- [WORK TO BE COMPLETED]
Copy each line from the records below in which the word "toolbar" is found.

Start of PROVIDED DATA

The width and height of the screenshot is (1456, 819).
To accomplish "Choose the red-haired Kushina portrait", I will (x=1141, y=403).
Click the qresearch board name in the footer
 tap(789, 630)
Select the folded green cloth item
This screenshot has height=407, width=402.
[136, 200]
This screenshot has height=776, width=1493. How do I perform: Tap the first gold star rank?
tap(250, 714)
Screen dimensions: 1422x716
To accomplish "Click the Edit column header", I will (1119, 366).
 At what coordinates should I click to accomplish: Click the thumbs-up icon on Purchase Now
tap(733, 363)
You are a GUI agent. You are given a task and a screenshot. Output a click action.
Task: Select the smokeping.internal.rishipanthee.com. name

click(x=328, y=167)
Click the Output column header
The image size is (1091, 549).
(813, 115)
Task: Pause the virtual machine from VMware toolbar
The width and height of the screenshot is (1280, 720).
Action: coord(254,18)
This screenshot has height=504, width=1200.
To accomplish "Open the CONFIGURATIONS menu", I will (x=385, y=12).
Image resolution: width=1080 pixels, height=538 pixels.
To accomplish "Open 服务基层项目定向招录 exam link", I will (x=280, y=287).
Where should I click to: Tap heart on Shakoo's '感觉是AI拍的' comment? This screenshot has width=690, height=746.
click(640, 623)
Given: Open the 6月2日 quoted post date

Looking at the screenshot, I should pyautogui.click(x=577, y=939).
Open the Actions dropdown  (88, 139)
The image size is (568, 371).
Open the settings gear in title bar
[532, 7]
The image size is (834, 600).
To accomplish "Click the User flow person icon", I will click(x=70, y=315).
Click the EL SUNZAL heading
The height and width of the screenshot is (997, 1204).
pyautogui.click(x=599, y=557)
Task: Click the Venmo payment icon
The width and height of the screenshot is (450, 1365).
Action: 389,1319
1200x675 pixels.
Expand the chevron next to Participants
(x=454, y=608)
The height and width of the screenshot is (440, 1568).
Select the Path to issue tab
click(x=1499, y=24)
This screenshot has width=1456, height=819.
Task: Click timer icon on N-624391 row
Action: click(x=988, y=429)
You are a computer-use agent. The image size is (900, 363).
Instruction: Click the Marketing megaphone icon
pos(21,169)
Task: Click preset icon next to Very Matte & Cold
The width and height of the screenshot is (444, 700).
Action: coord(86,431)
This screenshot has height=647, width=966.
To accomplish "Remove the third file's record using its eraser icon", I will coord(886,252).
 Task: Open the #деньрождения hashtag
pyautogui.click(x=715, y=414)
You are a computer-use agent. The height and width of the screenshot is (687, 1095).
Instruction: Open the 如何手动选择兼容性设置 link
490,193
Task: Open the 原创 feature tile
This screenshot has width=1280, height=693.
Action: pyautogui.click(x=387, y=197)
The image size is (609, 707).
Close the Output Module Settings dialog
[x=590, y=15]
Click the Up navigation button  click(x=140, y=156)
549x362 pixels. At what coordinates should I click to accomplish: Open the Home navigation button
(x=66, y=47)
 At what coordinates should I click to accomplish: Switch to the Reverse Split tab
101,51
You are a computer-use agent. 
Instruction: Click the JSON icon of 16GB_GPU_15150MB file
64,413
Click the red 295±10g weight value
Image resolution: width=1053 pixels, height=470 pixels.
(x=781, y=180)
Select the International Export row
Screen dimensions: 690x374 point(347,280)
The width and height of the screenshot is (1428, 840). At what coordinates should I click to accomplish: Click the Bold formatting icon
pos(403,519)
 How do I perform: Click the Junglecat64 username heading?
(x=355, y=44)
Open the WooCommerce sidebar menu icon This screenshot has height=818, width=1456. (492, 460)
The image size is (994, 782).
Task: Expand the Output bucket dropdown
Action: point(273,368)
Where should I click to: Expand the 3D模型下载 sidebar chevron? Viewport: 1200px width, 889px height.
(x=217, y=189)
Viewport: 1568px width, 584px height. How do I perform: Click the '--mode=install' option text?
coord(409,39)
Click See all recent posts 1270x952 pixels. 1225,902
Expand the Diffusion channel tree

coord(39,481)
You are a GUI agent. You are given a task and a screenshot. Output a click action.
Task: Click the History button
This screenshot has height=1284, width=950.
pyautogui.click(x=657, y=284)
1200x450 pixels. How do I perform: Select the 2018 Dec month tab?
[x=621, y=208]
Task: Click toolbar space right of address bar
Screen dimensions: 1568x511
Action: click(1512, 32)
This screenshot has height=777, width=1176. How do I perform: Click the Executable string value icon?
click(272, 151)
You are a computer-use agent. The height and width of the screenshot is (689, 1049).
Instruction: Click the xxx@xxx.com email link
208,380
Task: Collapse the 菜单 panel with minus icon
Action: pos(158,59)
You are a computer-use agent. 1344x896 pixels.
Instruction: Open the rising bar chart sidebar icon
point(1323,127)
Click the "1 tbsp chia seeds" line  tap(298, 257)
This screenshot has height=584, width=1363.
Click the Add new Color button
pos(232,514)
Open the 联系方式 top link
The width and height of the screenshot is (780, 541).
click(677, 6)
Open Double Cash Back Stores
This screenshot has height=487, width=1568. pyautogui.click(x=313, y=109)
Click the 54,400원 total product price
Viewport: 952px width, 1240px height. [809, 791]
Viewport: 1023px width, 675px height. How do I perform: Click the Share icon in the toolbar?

End of PROVIDED DATA

- [RESULT BELOW]
Task: Pause the virtual machine from VMware toolbar
Task: Click toolbar space right of address bar
Viewport: 1023px width, 675px height. How do I perform: Click the Share icon in the toolbar?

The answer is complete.